To raise its 77 percent graduation rate, the Elk Grove Unified School District plans to assign high school students and graduates to mentor elementary and middle school students and impress upon them the importance of sticking with school. The mentors likely will receive stipends for their efforts.
"We're going to work very hard in the next couple years to provide our younger students with mentors -- older students, college-age students and people from the community," said Dave Gordon, Elk Grove's superintendent. "The goal is to have all of our kids finishing school."
Gordon stressed that at the same time districts are working hard to raise standards and put all students through more rigorous classes.
"It's not just the rate that matters. It's also how prepared they are," agreed Karen Young, a trustee for the Sacramento City district.
One promising effort in the Sacramento area, called Operation Graduation, has helped to keep in school a number of students who might otherwise have dropped out.
Operation Graduation was begun by the Sacramento Regional Foundation, an organization that raises charitable dollars and administers grants and charitable funds. In 1995, the foundation decided to focus its discretionary funds on the area's dropout problem and set up two projects in two Sacramento high schools: Hiram Johnson High and Grant High.
Under the efforts, community groups have joined with members of the school staffs to zero in on eighth-graders who have low grades and attendance problems and are at risk of dropping out. Mentors get involved in the students' lives, helping with schoolwork, encouraging involvement in school activities and emphasizing over and over that the students are capable of succeeding. Their families also receive services and help.
The programs each cost about $60,000 a year. And records so far indicate they are working, said Catherine Minicucci, an educational consultant working on the project.
At Hiram Johnson, 75 percent of the students involved in the project in 1998-99 were still attending the school in the second semester of ninth-grade and another 20 percent were attending school elsewhere. In contrast, other students who were identified for the project but refused to join had all left Hiram Johnson within the year and 57 percent had dropped out of school altogether.
The numbers at Grant High were equally encouraging, Minicucci said. "It appears to be working. Most of the kids are still in school, although many are struggling with their grades," she said.
One of Operation Graduation's primary goals is to keep the students attending the same high school.

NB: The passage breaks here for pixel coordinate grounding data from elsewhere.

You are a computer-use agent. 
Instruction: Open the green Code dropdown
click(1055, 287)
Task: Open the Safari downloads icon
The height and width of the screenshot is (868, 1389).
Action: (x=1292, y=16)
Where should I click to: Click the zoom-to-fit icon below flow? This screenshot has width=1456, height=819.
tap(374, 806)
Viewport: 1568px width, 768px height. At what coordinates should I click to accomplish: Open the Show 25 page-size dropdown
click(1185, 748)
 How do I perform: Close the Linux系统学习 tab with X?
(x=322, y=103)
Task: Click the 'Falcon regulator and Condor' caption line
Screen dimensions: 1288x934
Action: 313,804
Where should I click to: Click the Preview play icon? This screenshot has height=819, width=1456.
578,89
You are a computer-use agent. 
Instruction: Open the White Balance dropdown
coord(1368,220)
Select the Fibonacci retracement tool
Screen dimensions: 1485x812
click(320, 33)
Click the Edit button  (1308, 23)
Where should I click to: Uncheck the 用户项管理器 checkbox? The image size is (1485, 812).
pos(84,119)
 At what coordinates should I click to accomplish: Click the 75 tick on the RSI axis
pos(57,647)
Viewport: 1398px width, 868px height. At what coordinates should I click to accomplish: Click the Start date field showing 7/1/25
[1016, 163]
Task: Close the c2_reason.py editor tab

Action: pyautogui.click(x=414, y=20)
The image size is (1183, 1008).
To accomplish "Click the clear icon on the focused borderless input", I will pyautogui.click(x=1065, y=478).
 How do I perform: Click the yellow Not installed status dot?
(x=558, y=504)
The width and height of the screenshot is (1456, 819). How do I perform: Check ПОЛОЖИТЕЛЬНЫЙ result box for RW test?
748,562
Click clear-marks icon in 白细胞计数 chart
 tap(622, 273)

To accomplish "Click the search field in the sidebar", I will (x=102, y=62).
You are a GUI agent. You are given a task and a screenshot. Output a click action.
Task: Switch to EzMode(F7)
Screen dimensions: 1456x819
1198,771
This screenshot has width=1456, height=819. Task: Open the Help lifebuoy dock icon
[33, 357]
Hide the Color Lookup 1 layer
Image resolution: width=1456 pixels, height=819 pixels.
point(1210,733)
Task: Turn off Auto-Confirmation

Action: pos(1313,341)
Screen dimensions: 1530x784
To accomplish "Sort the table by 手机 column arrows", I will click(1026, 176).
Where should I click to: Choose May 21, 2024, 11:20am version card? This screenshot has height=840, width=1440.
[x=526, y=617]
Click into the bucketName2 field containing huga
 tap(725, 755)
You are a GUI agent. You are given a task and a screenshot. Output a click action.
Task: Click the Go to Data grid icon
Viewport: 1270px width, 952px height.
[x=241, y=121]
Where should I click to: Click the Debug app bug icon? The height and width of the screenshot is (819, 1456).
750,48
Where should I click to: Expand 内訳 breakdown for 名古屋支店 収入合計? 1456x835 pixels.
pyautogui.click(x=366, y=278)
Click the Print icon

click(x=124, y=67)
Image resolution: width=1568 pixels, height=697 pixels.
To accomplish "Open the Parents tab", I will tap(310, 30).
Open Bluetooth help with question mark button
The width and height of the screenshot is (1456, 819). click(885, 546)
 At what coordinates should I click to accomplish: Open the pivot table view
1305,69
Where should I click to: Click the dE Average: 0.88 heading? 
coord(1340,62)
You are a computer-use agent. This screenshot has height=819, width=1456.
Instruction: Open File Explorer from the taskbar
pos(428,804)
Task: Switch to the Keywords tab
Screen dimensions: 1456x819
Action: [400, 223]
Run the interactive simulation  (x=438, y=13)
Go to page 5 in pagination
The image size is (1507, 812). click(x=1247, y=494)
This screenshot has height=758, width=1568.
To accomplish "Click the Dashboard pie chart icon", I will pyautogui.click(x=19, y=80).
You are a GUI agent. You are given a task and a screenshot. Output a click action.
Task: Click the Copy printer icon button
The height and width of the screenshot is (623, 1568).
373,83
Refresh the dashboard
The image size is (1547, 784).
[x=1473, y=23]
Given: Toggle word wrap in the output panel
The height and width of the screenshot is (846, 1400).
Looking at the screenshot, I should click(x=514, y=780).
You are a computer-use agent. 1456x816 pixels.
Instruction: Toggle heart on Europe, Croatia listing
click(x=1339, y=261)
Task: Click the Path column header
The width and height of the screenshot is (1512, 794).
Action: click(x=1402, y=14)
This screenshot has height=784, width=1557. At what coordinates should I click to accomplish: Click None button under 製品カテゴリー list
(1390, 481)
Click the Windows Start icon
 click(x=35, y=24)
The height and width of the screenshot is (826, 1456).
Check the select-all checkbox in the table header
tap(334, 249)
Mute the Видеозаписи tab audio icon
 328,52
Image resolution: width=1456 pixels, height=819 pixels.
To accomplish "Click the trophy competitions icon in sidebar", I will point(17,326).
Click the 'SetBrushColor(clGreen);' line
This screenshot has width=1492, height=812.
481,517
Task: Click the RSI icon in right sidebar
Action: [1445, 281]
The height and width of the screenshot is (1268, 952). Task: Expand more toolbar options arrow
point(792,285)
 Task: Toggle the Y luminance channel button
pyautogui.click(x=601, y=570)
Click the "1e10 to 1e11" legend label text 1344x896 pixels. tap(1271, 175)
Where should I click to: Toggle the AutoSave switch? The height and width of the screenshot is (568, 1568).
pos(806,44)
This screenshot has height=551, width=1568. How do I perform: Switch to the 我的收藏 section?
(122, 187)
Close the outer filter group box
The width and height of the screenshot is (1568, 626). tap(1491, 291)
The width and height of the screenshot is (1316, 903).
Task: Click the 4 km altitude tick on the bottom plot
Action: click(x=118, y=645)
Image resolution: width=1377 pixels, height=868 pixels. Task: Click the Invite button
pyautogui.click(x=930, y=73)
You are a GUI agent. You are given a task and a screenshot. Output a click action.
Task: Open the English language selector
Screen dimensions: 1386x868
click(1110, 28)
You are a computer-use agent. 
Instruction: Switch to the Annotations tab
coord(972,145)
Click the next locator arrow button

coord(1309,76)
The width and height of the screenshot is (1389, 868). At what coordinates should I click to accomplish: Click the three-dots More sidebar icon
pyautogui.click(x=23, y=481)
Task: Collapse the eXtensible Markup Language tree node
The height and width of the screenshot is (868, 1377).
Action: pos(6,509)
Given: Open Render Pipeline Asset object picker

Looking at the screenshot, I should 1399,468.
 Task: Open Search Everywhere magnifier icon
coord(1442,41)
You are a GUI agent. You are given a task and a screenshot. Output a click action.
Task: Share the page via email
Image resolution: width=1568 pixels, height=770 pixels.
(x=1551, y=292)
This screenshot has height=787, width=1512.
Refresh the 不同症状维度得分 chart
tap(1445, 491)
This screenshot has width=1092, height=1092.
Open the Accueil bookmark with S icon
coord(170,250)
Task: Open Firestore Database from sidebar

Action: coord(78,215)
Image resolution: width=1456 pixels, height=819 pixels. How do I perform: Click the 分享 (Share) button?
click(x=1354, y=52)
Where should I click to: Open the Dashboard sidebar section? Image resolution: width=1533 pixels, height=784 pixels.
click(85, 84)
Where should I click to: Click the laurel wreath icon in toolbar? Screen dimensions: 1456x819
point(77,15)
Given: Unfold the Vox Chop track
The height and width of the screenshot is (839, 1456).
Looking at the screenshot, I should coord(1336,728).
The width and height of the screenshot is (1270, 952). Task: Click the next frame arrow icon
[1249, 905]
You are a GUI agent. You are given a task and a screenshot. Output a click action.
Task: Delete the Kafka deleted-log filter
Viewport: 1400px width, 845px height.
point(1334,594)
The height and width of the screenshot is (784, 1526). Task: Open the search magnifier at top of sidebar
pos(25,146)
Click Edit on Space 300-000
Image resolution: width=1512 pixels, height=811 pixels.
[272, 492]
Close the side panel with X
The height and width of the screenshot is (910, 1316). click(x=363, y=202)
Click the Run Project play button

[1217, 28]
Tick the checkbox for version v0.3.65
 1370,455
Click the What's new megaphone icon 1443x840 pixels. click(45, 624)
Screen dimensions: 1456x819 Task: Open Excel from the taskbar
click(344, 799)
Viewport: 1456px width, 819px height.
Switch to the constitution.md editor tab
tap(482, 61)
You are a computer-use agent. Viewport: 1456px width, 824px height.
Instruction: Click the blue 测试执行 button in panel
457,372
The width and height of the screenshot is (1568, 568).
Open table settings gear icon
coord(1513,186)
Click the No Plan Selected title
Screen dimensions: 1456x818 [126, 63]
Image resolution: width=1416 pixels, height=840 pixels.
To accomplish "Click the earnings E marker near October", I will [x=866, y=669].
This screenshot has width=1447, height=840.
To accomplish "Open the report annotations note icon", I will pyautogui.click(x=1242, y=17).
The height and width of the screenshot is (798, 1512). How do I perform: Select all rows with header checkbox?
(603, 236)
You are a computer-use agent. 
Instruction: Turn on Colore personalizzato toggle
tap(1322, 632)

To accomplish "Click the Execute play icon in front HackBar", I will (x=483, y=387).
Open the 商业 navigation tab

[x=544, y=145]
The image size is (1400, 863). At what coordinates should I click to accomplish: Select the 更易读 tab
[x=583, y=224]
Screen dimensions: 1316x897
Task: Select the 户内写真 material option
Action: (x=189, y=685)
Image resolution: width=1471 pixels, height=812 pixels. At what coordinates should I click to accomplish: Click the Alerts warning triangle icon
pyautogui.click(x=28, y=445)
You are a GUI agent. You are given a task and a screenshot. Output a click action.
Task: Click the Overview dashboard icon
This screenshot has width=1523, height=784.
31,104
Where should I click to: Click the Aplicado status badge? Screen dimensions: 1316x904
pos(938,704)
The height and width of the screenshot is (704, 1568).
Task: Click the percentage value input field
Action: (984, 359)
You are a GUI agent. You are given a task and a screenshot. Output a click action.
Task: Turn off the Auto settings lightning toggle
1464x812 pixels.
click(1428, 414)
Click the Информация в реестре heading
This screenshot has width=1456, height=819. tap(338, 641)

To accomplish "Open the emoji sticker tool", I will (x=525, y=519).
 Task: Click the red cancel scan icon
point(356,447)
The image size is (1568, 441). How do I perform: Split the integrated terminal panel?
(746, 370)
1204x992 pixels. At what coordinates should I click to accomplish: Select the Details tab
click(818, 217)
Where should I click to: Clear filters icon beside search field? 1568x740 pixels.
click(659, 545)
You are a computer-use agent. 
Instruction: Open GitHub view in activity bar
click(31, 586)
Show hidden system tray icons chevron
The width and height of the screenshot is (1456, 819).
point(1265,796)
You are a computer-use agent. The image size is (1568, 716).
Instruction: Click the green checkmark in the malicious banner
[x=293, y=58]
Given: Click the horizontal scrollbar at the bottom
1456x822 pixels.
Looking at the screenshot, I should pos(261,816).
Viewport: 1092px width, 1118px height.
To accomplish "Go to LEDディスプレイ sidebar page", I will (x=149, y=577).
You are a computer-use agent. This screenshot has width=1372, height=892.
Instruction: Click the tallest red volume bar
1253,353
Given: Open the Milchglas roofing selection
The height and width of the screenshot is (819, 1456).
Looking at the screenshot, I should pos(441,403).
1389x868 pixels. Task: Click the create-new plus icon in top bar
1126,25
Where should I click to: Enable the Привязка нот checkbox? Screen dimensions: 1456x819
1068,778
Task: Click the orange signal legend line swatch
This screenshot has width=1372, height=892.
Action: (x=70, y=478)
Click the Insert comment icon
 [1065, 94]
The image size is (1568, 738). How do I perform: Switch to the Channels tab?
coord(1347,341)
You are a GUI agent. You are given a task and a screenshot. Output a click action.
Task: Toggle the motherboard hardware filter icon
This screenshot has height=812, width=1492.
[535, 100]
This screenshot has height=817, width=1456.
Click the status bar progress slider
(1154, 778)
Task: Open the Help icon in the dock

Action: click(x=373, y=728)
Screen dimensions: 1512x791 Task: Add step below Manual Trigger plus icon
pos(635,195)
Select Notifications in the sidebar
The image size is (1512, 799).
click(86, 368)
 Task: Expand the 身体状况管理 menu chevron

It's a critical goal, said Russell Rumberger, a professor of education at the University of California, Santa Barbara. In a new study of student mobility, Rumberger found that students who changed high schools even once were less than half as likely as stable students to graduate.
The study found that only about half of all high school changes involved families moving to new homes. In many cases, student transfers have more to do with school staff or students reacting to a negative situation -- such as fighting or poor grades.
Because mobility increases the risk of dropping out, Rumberger urged that schools and families do all they can to help students stay in the same school.
"It makes sense," agreed Mary Kathleen Kelley, special projects director for the Regional Foundation who is working on Operation Graduation. "If they're in one place for four years, they're going to be able to build stronger relationships and stability."
Several school leaders stressed that along with schools, parents also have a responsibility to do more to keep their sons and daughters in school.
Jukes, the superintendent of the Black Oak Mine district in El Dorado County, said that in his rural area, some students are growing up in homes where parents are in jail, where poverty prevails and education is not valued.
"You cannot just shackle kids to their seats," he said. "Some social conditions are beyond the control of schools or the Legislature. It's going to take partnerships with everyone -- churches, businesses, community groups -- to get a handle on this."